Yapay zekanın eğitim verilerindeki önyargıları ve ayrımcılığı öğrenmesi ve bunları uygulamalarına yansıtması gibi bir ihtimal üzerine düşünceler bulunmaktadır. Örneğin cinsiyet, ırk, etknik köken veya diğer demografik özelliklere göre karar verme yeteneklerinin şekillenmesi ve bunun neden olabileceği ayrımcılık korkulacak bir alanı gibi değil mi?
Kendi kendine kararlar alma sorumluluğundan dolayı insanların ve toplumların hayatlarının nasıl etkileyebileceğini düşünmemiz gerekir. Örneğin birine çarpmak zorunda olan bir otomobilin hangi insana çarpacağına karar vermesi konusunda etik bir birlik sağlanması epey zor.
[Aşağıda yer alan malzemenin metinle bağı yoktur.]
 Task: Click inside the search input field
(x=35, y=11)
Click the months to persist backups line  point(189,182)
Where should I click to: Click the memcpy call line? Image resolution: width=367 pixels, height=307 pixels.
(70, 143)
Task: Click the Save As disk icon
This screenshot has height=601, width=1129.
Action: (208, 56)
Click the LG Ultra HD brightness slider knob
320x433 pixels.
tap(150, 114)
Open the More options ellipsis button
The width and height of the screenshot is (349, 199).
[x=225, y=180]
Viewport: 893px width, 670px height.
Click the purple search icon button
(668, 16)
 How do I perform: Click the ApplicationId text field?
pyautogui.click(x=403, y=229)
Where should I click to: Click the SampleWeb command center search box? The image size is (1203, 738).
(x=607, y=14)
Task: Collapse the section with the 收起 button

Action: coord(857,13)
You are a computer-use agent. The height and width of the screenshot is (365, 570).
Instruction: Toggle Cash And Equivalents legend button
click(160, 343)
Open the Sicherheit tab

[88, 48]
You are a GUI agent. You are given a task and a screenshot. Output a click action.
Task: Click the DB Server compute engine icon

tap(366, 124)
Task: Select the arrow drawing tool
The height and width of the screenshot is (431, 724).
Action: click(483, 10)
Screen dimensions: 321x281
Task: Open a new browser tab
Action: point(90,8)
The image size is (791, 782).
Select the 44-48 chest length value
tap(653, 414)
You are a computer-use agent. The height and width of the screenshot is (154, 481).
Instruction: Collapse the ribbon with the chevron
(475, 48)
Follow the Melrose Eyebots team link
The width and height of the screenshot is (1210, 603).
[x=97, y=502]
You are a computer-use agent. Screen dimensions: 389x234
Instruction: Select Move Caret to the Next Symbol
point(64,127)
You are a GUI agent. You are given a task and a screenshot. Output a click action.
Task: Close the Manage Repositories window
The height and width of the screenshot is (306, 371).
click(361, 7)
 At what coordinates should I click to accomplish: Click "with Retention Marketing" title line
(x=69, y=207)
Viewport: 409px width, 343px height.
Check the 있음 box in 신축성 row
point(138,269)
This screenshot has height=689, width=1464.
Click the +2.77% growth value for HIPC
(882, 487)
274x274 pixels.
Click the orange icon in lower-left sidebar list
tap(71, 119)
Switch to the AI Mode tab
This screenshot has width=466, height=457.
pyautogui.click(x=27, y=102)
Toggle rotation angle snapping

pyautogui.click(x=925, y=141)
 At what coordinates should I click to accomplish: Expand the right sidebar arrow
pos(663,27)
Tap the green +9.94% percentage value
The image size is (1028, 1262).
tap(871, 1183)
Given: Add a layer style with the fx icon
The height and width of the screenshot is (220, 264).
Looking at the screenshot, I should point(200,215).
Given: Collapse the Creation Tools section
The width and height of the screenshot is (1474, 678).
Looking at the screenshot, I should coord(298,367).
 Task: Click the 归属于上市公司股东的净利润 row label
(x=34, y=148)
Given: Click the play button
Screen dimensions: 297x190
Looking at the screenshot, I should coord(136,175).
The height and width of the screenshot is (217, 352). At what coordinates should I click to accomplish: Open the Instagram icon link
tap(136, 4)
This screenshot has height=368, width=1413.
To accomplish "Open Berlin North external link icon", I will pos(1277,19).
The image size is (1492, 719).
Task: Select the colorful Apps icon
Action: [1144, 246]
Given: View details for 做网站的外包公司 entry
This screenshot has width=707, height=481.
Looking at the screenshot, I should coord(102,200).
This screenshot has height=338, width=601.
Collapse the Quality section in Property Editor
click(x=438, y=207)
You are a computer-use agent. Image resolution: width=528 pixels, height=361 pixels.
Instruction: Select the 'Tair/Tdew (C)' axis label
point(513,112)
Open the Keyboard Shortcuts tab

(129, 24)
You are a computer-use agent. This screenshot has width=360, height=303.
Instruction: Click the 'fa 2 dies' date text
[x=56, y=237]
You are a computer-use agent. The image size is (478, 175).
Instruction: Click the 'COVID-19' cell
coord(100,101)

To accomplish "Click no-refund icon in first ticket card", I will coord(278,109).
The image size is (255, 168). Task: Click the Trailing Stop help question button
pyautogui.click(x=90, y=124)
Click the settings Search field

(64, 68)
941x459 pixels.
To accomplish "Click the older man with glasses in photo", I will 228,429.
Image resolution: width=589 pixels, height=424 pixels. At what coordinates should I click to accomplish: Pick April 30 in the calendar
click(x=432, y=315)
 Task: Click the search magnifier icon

Otomasyonun artması ve belirli işleri insan işgücü yerine yapay zeka sistemlerine devretme eğilimi gibi sonuçlar doğurabilecek yani toplumsal ve ekonomik açıdan tüm dengeleri değiştirebilecek bir potansiyele de sahip.
Yapay zeka teknolojisinin askeri amaçlarla kullanılması, ölümcül otonom silahların geliştirilmesi gibi etik sorunları da beraberinde getiriyor. Bu tür silahlar, insan müdahalesi olmadan hedefleri belirleyebilir ve saldırıları gerçekleştirebilir, bu da hukuk dışı savaş suçlarına neden olabilir.
Bilinç ve Zeka
Hepimizin aklını kurcalayan bizim anladığımız anlamda bilinç ve zekanın entegre olması ve bunun sonucunda ne gibi olaylar karşısında kalacağımız sorusu derin bir alanı kapsıyor.
Özgürlük ve Kontrol:
Etik ve değerler de bahsettiğimiz otomasyonun artmasıyla belirli işlerin insan müdahalesiz yapılması insanların iş yapma biçim ve yeteneklerini etkileyebilir ve bu durumda da insan özgürlüğüne kısıtlamalarda bulunacak olabilir.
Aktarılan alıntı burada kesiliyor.